# Общество сознания Кришны в Москве > Вопросы и предложения >  как освятить квартиру ??

## Ананга Мохан Гаура

вятые вайшнави и вайшнавы! как освятить квартиру ?? Есть ли в нашем обществе преданные "со стажем", у которых есть дети в
> возрасте до 3 лет?
> Нужен опыт воспитания детей с применением Ведического знания. Не можем
> понять - с наступлением ночи ребенок начинает капризничать, как будто на
> него что-то влияет. В это время активны силы невежества, может, они на нее
> влияют.
> Как освятить квартиру, может быть от прежних хозяев что-то осталось?
> С уважением
> Алексей

----------


## Гокуланатх дас

Освящают обычно тем, что приглашают вайшнавов, кормят их прасадом и поют киртан. Короче, нама-хатту устраивают  :smilies:  Можно повторить много раз  :smilies:

----------


## Вистара дас

Мы когда переезжали в новую квартиру нам опытные преданные дали такие рекомендации. Перед вселением вымыть всю квартиру с навозом. В каждой комнате поставить предложенные благовония и включить на ночь джапу Шрилы Прабхупады. Это очистит помещение.
А после вселения конечно: преданные, киртан, прасад, киртан и еще раз киртан!  :smilies:

----------


## Махабхарата дас

Также можно провести ягью (типа укороченный вариант церемонии гриха-правеша). Пишите в личку, если надумаете.

ЗАДАНИЕ 1 —
Назовите всех участников, которые ответили в ветке форума об освящении квартиры.
ЗАДАНИЕ 2 —
Ответьте на вопросы по ветке форума об освящении квартиры, отмечая ответы так же, как вопросы.
(а) Как, по словам Гокуланатха даса, обычно освящают квартиру?
(б) Чью джапу советовали включить на ночь в каждой комнате?
(в) Какую церемонию предлагает провести Махабхарата дас?
ЗАДАНИЕ 3 —
Подхватите ветку форума об освящении квартиры и допишите следующее сообщение после последней реплики.

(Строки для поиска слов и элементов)
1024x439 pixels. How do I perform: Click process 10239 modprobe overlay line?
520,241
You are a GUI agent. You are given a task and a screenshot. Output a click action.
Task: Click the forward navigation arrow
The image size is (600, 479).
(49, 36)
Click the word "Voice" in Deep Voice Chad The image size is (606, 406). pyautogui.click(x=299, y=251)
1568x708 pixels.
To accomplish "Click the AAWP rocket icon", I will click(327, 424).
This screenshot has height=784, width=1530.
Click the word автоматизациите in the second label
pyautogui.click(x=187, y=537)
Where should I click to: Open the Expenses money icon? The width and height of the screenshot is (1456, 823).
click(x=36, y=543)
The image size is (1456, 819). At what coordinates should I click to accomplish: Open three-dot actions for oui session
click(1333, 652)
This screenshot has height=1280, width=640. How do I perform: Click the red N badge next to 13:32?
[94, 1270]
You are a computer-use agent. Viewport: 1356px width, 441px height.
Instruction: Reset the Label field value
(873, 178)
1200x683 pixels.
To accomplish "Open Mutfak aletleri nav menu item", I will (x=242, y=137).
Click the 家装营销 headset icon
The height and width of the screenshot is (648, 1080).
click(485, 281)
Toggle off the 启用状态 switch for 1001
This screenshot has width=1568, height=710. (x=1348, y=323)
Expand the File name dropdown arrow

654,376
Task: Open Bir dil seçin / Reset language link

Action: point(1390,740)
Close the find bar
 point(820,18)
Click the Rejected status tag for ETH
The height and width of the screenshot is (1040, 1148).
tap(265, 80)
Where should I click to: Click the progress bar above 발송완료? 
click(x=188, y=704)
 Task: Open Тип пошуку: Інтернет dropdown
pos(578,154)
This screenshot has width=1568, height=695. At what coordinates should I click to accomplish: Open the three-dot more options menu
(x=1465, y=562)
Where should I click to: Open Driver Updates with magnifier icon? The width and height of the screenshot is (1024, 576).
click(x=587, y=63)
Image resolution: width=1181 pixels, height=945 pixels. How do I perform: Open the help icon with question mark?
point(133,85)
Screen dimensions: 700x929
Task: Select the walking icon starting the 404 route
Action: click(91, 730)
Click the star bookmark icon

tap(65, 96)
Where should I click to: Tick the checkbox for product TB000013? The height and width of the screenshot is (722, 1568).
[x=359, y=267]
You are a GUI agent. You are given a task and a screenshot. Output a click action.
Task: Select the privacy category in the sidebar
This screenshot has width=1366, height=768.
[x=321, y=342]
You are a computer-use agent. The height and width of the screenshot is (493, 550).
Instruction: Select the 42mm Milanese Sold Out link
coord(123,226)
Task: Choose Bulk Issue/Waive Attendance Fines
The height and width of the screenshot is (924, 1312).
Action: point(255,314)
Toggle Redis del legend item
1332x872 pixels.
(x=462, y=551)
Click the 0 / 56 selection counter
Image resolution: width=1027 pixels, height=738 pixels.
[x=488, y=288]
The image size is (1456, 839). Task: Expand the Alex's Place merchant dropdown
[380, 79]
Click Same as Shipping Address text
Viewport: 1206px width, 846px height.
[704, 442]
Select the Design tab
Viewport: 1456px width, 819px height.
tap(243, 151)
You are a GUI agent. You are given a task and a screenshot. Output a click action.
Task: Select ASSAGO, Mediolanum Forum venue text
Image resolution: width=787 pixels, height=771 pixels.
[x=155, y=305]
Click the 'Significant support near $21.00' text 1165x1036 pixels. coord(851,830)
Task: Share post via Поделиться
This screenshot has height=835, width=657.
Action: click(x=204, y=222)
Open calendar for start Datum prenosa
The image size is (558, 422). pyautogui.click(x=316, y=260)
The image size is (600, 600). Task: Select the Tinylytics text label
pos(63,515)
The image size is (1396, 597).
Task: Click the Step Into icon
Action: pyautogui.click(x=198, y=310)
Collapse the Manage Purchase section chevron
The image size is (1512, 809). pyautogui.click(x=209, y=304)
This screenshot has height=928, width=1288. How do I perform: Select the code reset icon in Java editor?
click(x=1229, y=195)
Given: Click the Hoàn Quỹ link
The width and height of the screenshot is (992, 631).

ОТВЕТ 1 —
Гокуланатх дас, Вистара дас, Махабхарата дас.

ОТВЕТ 2 —
(а) Приглашают вайшнавов, кормят их прасадом и поют киртан.
(б) Джапу Шрилы Прабхупады.
(в) Ягью, то есть укороченный вариант церемонии гриха-правеша.

ОТВЕТ 3 —
----------


## Kasturika d.d.

Маме в беспокойные ночи надо спать с ребёнком.

Плюс вот тут много важного:
http://www.forum.krishna.ru/showthre...82%D0%B2%D0%BE

----------


## Ямуна Джая д.д.

Зачем уподобляться "новоязчникам" которыми сейчас являются большинство людей, считающих себя "православными"?

В "освящении" квартиры священником дабы избавиться от духов  нет никакого смысла. Духи хихикают себе в уголке, пока проходит обряд "освящения", а потом возвращаются себе спокойно, потому что хозяева слабо верующие и сами для своего "спасения" ровным счётом ничего не предпринимают.
То же касается и преданных. Пригласить преданных в новую квартиру, накормить их прасадом и вместе петь киртан -это хорошо, конечно. Потому что киртан и прасад - это всегда хорошо.  И еще лучше, если всё это делается с чистыми мотивами ради прославления Кришны, бескорыстно, а не ради защиты от духов. 

Бедный Прабхупада, если бы он знал, что его джапой будут очищать помещения!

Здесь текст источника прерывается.